Education plays a huge role in Michelle's family, and for her son David, he couldn't be more thankful of the opportunity he was given to go to a good school and study. 

"David has been in foster care since the age of 5. His parents are full Aboriginal and no one else from his family have ever been educated. We’ve told him that you have to work so much harder –because of his skin colour, he is judged, because he is a ward of the state, he’s always been behind everyone else but we never made him feel different. He is and always will be a part of our family. He calls us mum and dad, he calls the kids his brothers and sisters and if we go anywhere he is always with us. We’ve never made him feel like a foster child because he is our son.

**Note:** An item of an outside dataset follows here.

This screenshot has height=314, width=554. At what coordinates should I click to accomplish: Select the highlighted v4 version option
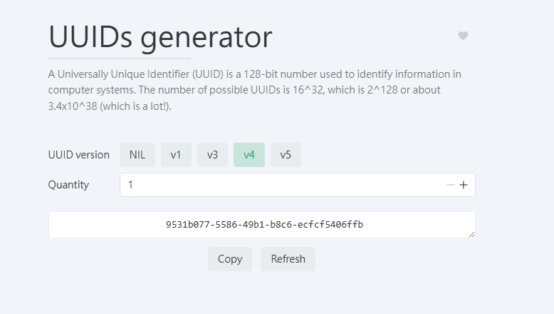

When he got into his teenage years he started getting involved in the wrong crowd so we decided to send him to boarding school and this was the best decision we ever made. On a family trip last year we were sitting around the fire and David says: 'mum, dad I want to talk to you.' My husband and I looked at each other in a panic. David looked at us and said

'thank you. Thank you mum and dad for sending me to boarding school, I have learnt so much and I am better for it.'

"He said he noticed a lot of Aboriginal boys and kids his age walking around the streets instead of studying, using bad language and rebelling. He said he knows he needs to work for what he gets because of the colour of his skin and that pushes him to work harder."

Being Aboriginal makes Michelle proud but nothing makes her happier then when her kids acknowledge and respect the history and traditions of culture.

"My kids are the only Aboriginal students at their local school and they get to do the acknowledgement of country before assembly. Each and every one of them love getting up there, my youngest daughter can’t wait to get up there and do it – and it’s so great to see everyone in my family embrace their culture and really take on their Aboriginal heritage. We encourage all our kids to start somewhere and that no matter what they pick, we will be behind them.

Once Michelle learnt 'The Front Line’ documentary focused on the first child in the family to go to uni she knew this was something for her. 

"It was at that point where reality hit me and I thought to myself I am the first in my family - to finish high school, to get to Tafe, to be accepted into a university," she said.

"It all hit me at once, I became so emotional and thought it is worth telling my side of the story - yes I might be 40-years-old but I’m not too old to study, I can still make a difference not just in my life but my children’s and my community."

‘The Front Line’ highlights an Indigenous students journey but Michelle wants it to also remind elder Indigenous women that they too can do anything.  

"For me I think this doco is going to show the older generation of women to look at it and say yes: she can do it, I can do it and It doesn’t have to be a uni degree, even if it was to attend Tafe courses or get a certificate in something. It’s great for small communities and year 12 students leaving school, especially those who don’t know what they’re doing now, but to know that age is not a restriction and that they can study whenever they want.

Sneak peak at other Indigenous stories included:

Mr Michael Graham: "They say education is the key, but they keep changing the locks."

Ms Jackie Burke: "I went in blind, I took a risk, I left country, I jumped in the deep end… I could have drowned but I chose to swim."

Mr Isaac Nowland: "It all comes down to choice, it's hard to lead the way when you're searching for direction. People even judge you when you're white."

Mr Marley Blair: "…The bottom line is this: only 40 per cent of our mob finish high school, seven out of 10 of our young people will end up in jail, and there's only one way to make change for my people and that's to do it myself."